En la misma semana que se ha anunciado la jubilación de Jesús Álvarez, uno de esos rostros que ha acompañado a generaciones, nos sobrecogía el fallecimiento de Marcos Alonso, ex jugador y entrenador que sin ser nunca de máximo relumbrón tenía carisma y carácter con su aspecto de compañero formalito pero malote de clase. 63 años a estas alturas es morir muy joven.

Era Marcos. Como aparecía en los cromos, agachado (como posaban entonces siempre los delanteros) con la camiseta del Atleti. Tenía aspecto de eterna promesa, más pipiolo de lo que era.De lo mejor que le pudo pasar en su vida fue perderse el Mundial 82. Su ausencia fue un poco inexplicable. Para la selección lo recuperó Miguel Muñoz y fue suplente en el subcampeonato de la Eurocopa del 84, vía Malta. En el banquillo coincidió con Butragueño, de la quinta que aterrizaba, y que le faltó al menos alcanzar una final.
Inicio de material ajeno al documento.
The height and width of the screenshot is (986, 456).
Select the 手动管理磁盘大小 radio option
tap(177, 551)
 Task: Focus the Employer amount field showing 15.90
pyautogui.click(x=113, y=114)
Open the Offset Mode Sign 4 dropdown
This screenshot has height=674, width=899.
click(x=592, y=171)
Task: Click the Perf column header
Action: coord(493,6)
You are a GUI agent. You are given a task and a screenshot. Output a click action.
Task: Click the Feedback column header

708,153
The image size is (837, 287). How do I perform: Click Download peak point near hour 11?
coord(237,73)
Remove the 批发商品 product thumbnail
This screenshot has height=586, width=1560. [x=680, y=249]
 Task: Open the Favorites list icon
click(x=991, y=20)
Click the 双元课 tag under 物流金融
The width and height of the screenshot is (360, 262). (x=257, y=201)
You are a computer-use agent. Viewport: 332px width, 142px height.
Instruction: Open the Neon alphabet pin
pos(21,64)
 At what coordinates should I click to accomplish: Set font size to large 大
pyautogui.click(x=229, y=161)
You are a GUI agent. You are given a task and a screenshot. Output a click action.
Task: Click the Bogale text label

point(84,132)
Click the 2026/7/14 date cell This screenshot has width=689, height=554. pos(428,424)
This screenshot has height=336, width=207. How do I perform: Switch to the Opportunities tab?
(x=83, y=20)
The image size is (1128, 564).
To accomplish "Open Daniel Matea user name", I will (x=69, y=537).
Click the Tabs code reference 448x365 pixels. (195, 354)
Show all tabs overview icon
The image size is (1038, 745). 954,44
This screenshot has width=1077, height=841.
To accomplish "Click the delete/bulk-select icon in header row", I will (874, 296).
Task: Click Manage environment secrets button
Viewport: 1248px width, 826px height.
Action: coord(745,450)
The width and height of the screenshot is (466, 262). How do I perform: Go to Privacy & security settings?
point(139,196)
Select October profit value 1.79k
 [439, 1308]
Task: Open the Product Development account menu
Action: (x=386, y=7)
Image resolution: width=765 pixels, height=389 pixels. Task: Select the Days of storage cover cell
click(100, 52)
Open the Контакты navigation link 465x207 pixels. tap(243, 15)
Marcos fue decisivo en una correosa copa ganada por el Barcelona que escoció en el madridismo (con Schuster descoyuntándose los brazos, tal vez comprobaba sus articulaciones). Formó parte de la selección que ganó por primera vez en Wembley a Inglaterra, en 1981, el día que liberaban a Quini de su secuestro. Los jugadores se fueron de juerga por Londres y fueron fotografiados. El seleccionador José Emilio Santamaría se enfadó con toda la prensa, con medio equipo y con el sursuncorda. Fue el principio del fin del naufragio de Naranjito, un año después.

Al escuchar el nombre de Marcos Alonso respinga la memoria infantil aunque aquel jugador de rictus serio siguiera en la brecha mucho más, cambiara las botas por el banquillo y hasta un hijo con igual nombre mantenga la herencia de una estirpe que ya inició el abuelo, un madridista, Marquitos. Con el fallecimiento de Marcos uno se da cuenta de que el tiempo transcurrió más deprisa de lo que pueden agolpar los recuerdos. Ayer es en realidad antes de ayer. El álbum nos localiza en el pupitre cambiando el cromo de Marcos por el de Zubillaga.